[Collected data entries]
----------
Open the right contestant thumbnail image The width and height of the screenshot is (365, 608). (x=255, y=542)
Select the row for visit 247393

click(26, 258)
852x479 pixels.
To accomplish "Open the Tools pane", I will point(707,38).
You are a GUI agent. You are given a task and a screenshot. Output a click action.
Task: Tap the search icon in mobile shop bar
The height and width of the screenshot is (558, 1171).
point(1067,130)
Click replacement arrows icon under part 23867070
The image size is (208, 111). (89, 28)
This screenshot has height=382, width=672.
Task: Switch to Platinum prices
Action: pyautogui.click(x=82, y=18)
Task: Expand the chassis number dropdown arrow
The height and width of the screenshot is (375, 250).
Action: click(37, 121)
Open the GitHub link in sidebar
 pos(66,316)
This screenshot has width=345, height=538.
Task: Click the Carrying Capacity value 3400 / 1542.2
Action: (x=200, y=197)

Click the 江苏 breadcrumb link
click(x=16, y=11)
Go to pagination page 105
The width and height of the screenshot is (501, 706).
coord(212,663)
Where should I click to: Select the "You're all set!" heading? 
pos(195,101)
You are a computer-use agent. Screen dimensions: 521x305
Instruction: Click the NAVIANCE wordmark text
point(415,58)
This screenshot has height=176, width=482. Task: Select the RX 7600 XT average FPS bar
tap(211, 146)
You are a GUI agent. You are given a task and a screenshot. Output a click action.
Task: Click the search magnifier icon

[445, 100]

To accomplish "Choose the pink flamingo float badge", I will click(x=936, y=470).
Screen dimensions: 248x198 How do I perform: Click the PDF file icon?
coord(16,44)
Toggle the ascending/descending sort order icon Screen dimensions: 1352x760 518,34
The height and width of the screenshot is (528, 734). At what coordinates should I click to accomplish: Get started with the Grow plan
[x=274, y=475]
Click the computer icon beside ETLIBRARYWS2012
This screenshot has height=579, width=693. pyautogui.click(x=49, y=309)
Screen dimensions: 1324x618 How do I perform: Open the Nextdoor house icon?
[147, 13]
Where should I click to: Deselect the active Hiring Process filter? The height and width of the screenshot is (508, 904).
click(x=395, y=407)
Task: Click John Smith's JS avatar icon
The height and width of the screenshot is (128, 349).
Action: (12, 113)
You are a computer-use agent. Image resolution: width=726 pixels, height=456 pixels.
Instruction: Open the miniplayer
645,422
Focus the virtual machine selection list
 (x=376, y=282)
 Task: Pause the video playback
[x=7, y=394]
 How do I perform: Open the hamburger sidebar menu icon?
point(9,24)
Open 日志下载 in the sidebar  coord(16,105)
----------
EXERCISE PROMPT. A precise copy of all the records is needed.

TASK ANSWER.
Open the right contestant thumbnail image The width and height of the screenshot is (365, 608). (x=255, y=542)
Select the row for visit 247393

click(26, 258)
852x479 pixels.
To accomplish "Open the Tools pane", I will point(707,38).
You are a GUI agent. You are given a task and a screenshot. Output a click action.
Task: Tap the search icon in mobile shop bar
The height and width of the screenshot is (558, 1171).
point(1067,130)
Click replacement arrows icon under part 23867070
The image size is (208, 111). (89, 28)
This screenshot has height=382, width=672.
Task: Switch to Platinum prices
Action: pyautogui.click(x=82, y=18)
Task: Expand the chassis number dropdown arrow
The height and width of the screenshot is (375, 250).
Action: click(37, 121)
Open the GitHub link in sidebar
 pos(66,316)
This screenshot has width=345, height=538.
Task: Click the Carrying Capacity value 3400 / 1542.2
Action: (x=200, y=197)

Click the 江苏 breadcrumb link
click(x=16, y=11)
Go to pagination page 105
The width and height of the screenshot is (501, 706).
coord(212,663)
Where should I click to: Select the "You're all set!" heading? 
pos(195,101)
You are a computer-use agent. Screen dimensions: 521x305
Instruction: Click the NAVIANCE wordmark text
point(415,58)
This screenshot has height=176, width=482. Task: Select the RX 7600 XT average FPS bar
tap(211, 146)
You are a GUI agent. You are given a task and a screenshot. Output a click action.
Task: Click the search magnifier icon

[445, 100]

To accomplish "Choose the pink flamingo float badge", I will click(x=936, y=470).
Screen dimensions: 248x198 How do I perform: Click the PDF file icon?
coord(16,44)
Toggle the ascending/descending sort order icon Screen dimensions: 1352x760 518,34
The height and width of the screenshot is (528, 734). At what coordinates should I click to accomplish: Get started with the Grow plan
[x=274, y=475]
Click the computer icon beside ETLIBRARYWS2012
This screenshot has height=579, width=693. pyautogui.click(x=49, y=309)
Screen dimensions: 1324x618 How do I perform: Open the Nextdoor house icon?
[147, 13]
Where should I click to: Deselect the active Hiring Process filter? The height and width of the screenshot is (508, 904).
click(x=395, y=407)
Task: Click John Smith's JS avatar icon
The height and width of the screenshot is (128, 349).
Action: (12, 113)
You are a computer-use agent. Image resolution: width=726 pixels, height=456 pixels.
Instruction: Open the miniplayer
645,422
Focus the virtual machine selection list
 (x=376, y=282)
 Task: Pause the video playback
[x=7, y=394]
 How do I perform: Open the hamburger sidebar menu icon?
point(9,24)
Open 日志下载 in the sidebar  coord(16,105)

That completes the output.